I just wanted to write something regarding my project work at college. I always thought of creating something interesting. This idea came up randomly, though I can't recall how. It was to create a price finder website on internet. Again its formal writing!
In this age of online shopping, customers often find same product being sold at different prices on shopping websites. Customers usually want to buy the right product at minimum cost. It would be useful for them if they were to have a search engine which will give them the best website to buy from. We make use of web crawlers and screen scrapers to get the price of products on shopping websites and then store it in a database with indexing. We aim to develop a heuristic Search engine which would accept the name(s) of product as input and return ideal website links as output.
First I developed a web crawler module which would download the entire pages from shopping websites we need. As a prototype I downloaded 5 major book shopping websites in India (books.rediff.com, flipkart.com,eshop.talash.com/books, gobookshoping.com and nbcindia.com).
In the next module I needed to create an user interface using JSP in which the user would enter the name of the product(s) he would like to purchase. The request is processed and finally the desired results are displayed to the customer using a searcher and a price finder. The result would display website descriptions of those selling the requested product name. The user can then go to the link directly to purchase.
Simple diagram demonstrating the concept
Design of web crawler module
The web crawler I wrote works by following hyperlinks on shopping website, excluding external hyperlinks which points to other domains. The links are extracted from HTML content of each page by using regular expressions and Jericho HTML parser. The process is repeated until all pages in the preferred shopping website are downloaded.
The downloaded webpage is in HTML format. In the next step we have to extract text from it. For that I used a HTML parser library called Jericho. The downloaded pages are stored in a database along with address, text and HTML content. I used the latest version of an open source database called H2 for this purpose. Next we have to index the text column in the database in order to make searching operations faster. For this I used open source lucene text indexer which I found to be efficient. Finally the name of the downloaded shopping website is written in a text file for later use by the searcher.
I was able to create a web crawler user interface from using Java.
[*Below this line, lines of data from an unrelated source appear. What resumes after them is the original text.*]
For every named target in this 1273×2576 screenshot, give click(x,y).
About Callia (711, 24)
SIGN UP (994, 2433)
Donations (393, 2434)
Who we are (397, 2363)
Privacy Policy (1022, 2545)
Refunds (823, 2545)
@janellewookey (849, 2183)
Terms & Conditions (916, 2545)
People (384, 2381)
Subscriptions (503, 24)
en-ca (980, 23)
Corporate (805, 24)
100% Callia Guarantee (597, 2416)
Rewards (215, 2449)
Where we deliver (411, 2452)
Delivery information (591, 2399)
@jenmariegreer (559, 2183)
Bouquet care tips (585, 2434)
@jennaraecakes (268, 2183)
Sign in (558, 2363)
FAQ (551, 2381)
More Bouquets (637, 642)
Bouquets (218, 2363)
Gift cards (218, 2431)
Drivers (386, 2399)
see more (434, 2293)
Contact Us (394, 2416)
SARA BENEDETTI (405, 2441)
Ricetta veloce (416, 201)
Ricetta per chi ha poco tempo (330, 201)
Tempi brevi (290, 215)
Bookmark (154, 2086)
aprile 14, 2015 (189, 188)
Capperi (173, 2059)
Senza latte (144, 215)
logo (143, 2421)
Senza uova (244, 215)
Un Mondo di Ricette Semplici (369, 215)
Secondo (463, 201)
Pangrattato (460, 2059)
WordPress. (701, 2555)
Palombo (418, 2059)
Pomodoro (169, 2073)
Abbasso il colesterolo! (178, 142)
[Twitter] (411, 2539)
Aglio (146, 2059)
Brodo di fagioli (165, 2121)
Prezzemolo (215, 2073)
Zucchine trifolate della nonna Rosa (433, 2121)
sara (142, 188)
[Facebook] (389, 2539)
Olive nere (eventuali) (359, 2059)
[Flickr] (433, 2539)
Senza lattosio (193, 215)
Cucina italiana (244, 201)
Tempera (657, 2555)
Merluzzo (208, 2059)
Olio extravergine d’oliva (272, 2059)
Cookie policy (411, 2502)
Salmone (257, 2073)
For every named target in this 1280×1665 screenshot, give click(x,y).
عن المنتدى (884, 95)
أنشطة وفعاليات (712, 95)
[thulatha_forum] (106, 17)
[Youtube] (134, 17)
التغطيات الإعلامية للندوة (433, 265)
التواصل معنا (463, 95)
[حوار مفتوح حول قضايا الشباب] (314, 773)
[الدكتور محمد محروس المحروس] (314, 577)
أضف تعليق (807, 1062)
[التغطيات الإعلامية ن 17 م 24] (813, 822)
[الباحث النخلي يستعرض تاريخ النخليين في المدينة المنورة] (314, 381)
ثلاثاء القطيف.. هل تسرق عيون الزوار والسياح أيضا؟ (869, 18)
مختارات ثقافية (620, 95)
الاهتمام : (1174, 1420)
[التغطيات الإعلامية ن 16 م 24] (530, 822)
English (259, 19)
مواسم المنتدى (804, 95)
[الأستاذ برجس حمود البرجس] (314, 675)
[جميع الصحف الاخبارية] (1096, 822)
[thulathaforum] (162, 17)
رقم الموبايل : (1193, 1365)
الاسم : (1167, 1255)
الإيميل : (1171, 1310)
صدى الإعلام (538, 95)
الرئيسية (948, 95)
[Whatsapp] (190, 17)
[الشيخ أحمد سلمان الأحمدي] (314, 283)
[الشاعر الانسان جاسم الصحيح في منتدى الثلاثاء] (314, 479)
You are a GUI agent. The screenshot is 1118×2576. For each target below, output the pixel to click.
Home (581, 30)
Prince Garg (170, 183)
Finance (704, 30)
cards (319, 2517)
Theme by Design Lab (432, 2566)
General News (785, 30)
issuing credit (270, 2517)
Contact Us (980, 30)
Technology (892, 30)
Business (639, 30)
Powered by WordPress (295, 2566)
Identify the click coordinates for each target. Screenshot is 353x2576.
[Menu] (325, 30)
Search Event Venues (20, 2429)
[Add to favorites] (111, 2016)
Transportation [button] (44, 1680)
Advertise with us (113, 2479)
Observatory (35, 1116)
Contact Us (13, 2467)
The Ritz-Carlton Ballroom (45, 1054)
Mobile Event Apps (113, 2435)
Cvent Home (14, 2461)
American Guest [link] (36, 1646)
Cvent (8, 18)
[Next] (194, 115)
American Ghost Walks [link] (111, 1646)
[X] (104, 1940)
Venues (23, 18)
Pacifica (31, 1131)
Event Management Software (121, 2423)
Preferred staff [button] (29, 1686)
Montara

It had options to specify maximum number of pages to download with a progress bar indicating the status of crawling process. Also it had options to pause and resume download. Many instances of this web crawler application can be initiated so that downloading websites simultaneously is possible to make use of the network bandwidth in an optimal way. It would run on any machine with java run time environment installed.
Design of the user End module
The user end module is similar to Google search page. It ran on an Apache tomcat server. The user query is translated in to a database search query by using a query parser.
Design of Query parser sub-module
If the quantity is specified in the query then it is saved and will be used to calculate the total price at later stage. In the above example ‘wings of fire’ AND ‘Dr.Abdul Kalam’ means look for pages which contain both the terms “wings of fire” and “Dr.Abdul Kalam”.
Design of Searcher sub-module
The job of searcher module is to search for the parsed user query. Using multi-threading the translated user query is searched on each of the database concurrently.
Design of price finder sub-module
This module works inside the searcher module. The job of this module is to find the price of the product. Utilizing the result set of searcher it fetches those pages which contains the user query. For each of these pages a carefully selected logic is used to get the price of the specified product. Finally the product name, price of the product and other details are cached for future queries.
Logic used to find the price
The assumption is that most shopping websites would display product in below format.
Name of the product…..some details……Price…reduction rates…Reduced price..
I made use of regular expression to extract the price by looking for “product name” and then looking for “currency”.
One example is shown below found at books.rediff.com
Everyday Eating For Babies And Children
The user enters the name of a product or a list of products he wants to purchase. An additional option was provided to view the cached copy excluding images so that in case the original web server is down user can still see the content.